Pioneers in Fatigue Curve Analysis —
Selecting the Ideal Racing Distance and Surface for Each Horse
As pioneers in logarithmic velocity decay fatigue curve analysis, EQB successfully adapted Logarithmic Fatigue Curves (decedents of Tesio’s ergograms of pace handicapping and adapted from the Olympic Sportsmedicine Committee findings way back starting in 1977) to horse racing to make reliable determinations about the distances and surfaces best suited to a horse’s individual performance characteristics. Fatigue curve analysis informs the selection of races to maximize a horse’s competitive development and earnings.
By itself, this technology is a significant predictor of subsequent stakes-caliber performance. However, when coupled with traditional selection criteria and other newer techniques — i.e. cardiovascular (heart) 2-D echo ultrasound scanning — the significance of the regression results for performance prediction becomes quite impressive (and unique) in the Thoroughbred racing industry. Consequently, EQB can pinpoint with uncommon accuracy the particular races where our horses have the best chances of winning.
This is a tremendous advantage when it comes to cultivating a Thoroughbred’s career and maximizing its earning potential. As with our work in cardio analysis, we have published papers in prestigious, refereed veterinary journals on our innovative work in advanced gait analysis, and we constantly invest to continue to refine and enhance our techniques.
How Fatigue Curves Work
Natural phenomena often decay at consistent (thus predictable) rates. In the case of muscles, the fatigue rate (decay rate in power produced) was found to follow regular, predictable, mathematical, descriptive decay functions (logarithms) that could be customized to the situation (animal, type of activity, type of muscle, and the specific individual). In the 1970s this was adapted for use on specific repetitive movement type athletic performances for the Olympics, such as in swimming and track and field. In Olympic swimmers in the early 1970s it was documented that the velocity decay rate, due to the swimmers’ process of tiring, followed a generally stable logarithmic function for specific competitors. This fatigue rate was extrapolated and thereby used to help predict a specific competitor’s optimal performance distance — and the technique was later expanded for use in rowing and track and field applications.
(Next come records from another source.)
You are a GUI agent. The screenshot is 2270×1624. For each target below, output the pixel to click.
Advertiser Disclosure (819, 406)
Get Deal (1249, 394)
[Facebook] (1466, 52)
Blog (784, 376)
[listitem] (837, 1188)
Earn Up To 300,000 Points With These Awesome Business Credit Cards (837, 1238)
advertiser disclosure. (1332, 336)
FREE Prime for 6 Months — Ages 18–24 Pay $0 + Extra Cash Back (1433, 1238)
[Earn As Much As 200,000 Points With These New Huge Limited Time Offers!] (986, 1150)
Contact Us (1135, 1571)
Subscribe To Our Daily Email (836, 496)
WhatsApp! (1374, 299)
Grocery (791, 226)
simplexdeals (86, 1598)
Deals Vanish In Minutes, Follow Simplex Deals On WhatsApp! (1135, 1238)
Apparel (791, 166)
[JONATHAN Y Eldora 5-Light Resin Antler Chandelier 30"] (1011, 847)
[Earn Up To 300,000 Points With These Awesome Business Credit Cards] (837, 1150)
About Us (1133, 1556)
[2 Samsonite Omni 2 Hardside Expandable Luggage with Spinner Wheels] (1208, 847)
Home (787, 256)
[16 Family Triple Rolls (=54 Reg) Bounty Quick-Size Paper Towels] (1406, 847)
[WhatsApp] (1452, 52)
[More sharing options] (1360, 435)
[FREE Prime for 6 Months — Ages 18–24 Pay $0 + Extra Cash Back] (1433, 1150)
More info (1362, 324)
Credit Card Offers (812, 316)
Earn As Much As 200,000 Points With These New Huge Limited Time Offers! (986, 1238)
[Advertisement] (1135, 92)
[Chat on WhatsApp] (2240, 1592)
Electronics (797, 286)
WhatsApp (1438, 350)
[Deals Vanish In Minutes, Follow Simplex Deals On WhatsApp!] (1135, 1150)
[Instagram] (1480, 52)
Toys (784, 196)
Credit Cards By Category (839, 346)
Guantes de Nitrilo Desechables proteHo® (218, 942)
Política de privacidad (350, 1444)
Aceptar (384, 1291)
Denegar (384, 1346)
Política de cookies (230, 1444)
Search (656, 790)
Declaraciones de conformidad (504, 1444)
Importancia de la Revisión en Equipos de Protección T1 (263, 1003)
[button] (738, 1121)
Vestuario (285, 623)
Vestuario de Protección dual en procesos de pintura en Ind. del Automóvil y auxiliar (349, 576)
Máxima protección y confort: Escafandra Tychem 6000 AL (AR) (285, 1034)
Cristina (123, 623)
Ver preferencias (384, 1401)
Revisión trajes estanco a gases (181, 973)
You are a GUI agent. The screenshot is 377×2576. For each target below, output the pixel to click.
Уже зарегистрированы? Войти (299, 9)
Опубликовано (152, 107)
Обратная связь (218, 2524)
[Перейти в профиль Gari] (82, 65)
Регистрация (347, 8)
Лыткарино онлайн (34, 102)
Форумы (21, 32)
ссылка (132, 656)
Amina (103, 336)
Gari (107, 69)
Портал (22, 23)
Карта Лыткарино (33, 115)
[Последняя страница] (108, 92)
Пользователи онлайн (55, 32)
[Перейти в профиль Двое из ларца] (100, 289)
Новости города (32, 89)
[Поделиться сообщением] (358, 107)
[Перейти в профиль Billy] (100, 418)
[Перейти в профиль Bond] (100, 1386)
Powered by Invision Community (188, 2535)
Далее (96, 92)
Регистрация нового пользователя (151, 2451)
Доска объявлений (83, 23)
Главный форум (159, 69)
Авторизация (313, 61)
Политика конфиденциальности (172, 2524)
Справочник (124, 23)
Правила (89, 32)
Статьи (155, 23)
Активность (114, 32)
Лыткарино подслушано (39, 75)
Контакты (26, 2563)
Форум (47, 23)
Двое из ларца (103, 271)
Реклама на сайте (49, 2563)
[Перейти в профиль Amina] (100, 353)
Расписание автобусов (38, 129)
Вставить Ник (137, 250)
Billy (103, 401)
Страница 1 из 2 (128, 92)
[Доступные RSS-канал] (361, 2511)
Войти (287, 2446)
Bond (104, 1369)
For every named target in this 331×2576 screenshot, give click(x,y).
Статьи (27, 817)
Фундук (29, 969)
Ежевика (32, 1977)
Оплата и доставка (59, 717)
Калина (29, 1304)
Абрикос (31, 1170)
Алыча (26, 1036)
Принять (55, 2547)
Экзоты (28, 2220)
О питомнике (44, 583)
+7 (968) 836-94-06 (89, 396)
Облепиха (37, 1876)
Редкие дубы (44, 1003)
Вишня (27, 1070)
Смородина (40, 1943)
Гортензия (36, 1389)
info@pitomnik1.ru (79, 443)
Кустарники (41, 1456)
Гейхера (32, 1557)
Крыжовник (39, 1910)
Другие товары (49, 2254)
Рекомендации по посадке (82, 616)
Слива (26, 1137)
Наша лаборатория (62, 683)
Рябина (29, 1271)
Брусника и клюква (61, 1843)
The System’s Effectiveness
EQB has many years of field-testing for prototypes of the fatigue curve system. One such test compared that year’s results to the Experimental Free Handicap, a traditionally respected year-end industry evaluation method. In that Handicap, the year’s best performers are given theoretical “weights” to carry, in pounds, to even out their performances at a classic distance. The heavier the weight assigned, the more talented the horse is considered to be.
To use this for racehorses, you need to adapt the fatigue rate equations to horses, racetracks and years of racing data — which we have.
That year, after the season ended, the Experimental Free Handicap weighted 23 colts and 23 fillies 115 pounds or higher (that committee’s all-stars). Of those 46 horses, EQB, using fatigue curves during that year, had ranked 43 of them that good in one of their debut races — that is, well before the end of the season and actually near its beginning in many cases.
What EQB Offers Today
Fatigue curve technology can identify which early 2-year-old winners going short can most likely later be classic winners going long.
Within hours of every horse race of 2-year-old Thoroughbreds at major USA racetracks, EQB has used its fatigue curve system to help identify purchase candidates. From there you can take advantage of EQB’s other services and/or we can use our considerable practical experience and expertise in horse racing to add more value to the process.
This techniques aids the trend of major stables acquiring some of their very best horses by buying them “off the track” after one of their first few races races — e.g., Curlin, Big Brown, Da Hoss, Mine That Bird.